Well, maybe I’d miss bacon.
I’ve yet to find the opportunity to try lab-grown meat, but I for sure would like to try it out and don’t see much wrong with it as long as it’s sustainable, reasonably priced, and doesn’t have anything you wouldn’t expect in a normal piece of meat.
Also, with imitation and lab-grown options, I’d no longer have to deal with the disgust factor of handling raw meat (esp. the juices) or biting into gristle. I’ll happily devour a hot dog, but something about an unexpected bit of cartilage gives me a lingering sense of revulsion.
I find it very promising. As much as I love meat, its pretty undeniable that raising livestock is super inefficient. It takes so much food to raise livestock that, iirc, more farmland in the US is dedicated to growing food for our food than to growing food for us. Lab grown meat doesn’t completely solve this - there are still lost calories in the process to my knowledge - but its way more efficnient. Plus less land usage, less fossil fuel emissions, overall it would be more sustainable.
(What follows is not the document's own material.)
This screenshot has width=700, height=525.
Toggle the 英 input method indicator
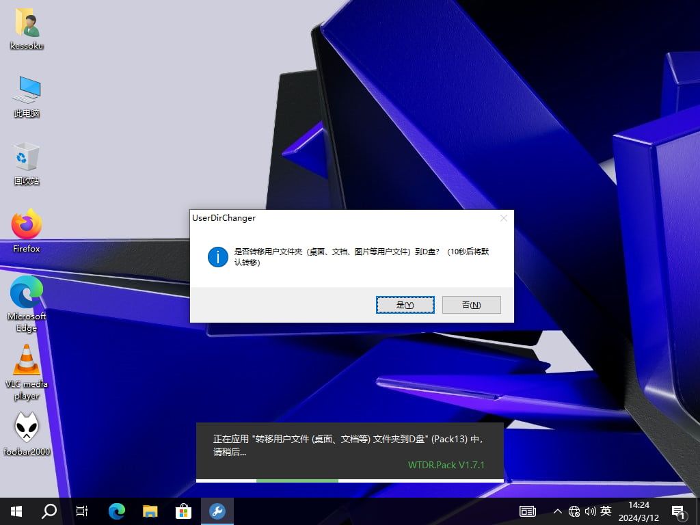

I see 2 big problems facing it right now:
The first is scale, which is the more significant. We’d need to figure out how to grow meat on a truly massive scale. Definitely doable though, just needs more research.
The second is “realism” or how close it seems to natural meat. Lab grown meat has the advantage over like plant based stuff because it is actually meat. However, ifnits too perfect or uniform, or maybe doesnr have enough fat or variety, it might be seen as unnatural by many (even just subconsciously) and push them away from it.
But yeah, could be awesome.
Many of the claims of improved efficiency over natural meat are based on projections and rely on technology that doesn’t exist yet, or they just ignore things like heating (most of the calories mammals eat go to keeping them warm, but incubators for lab meat need heating electrically, so if you leave out the electricity cost, it gives lab meat an unfair advantage.
It might be more efficient eventually - there’s more wiggle room to change things with a machine, but a cow is a cow - but it isn’t yet.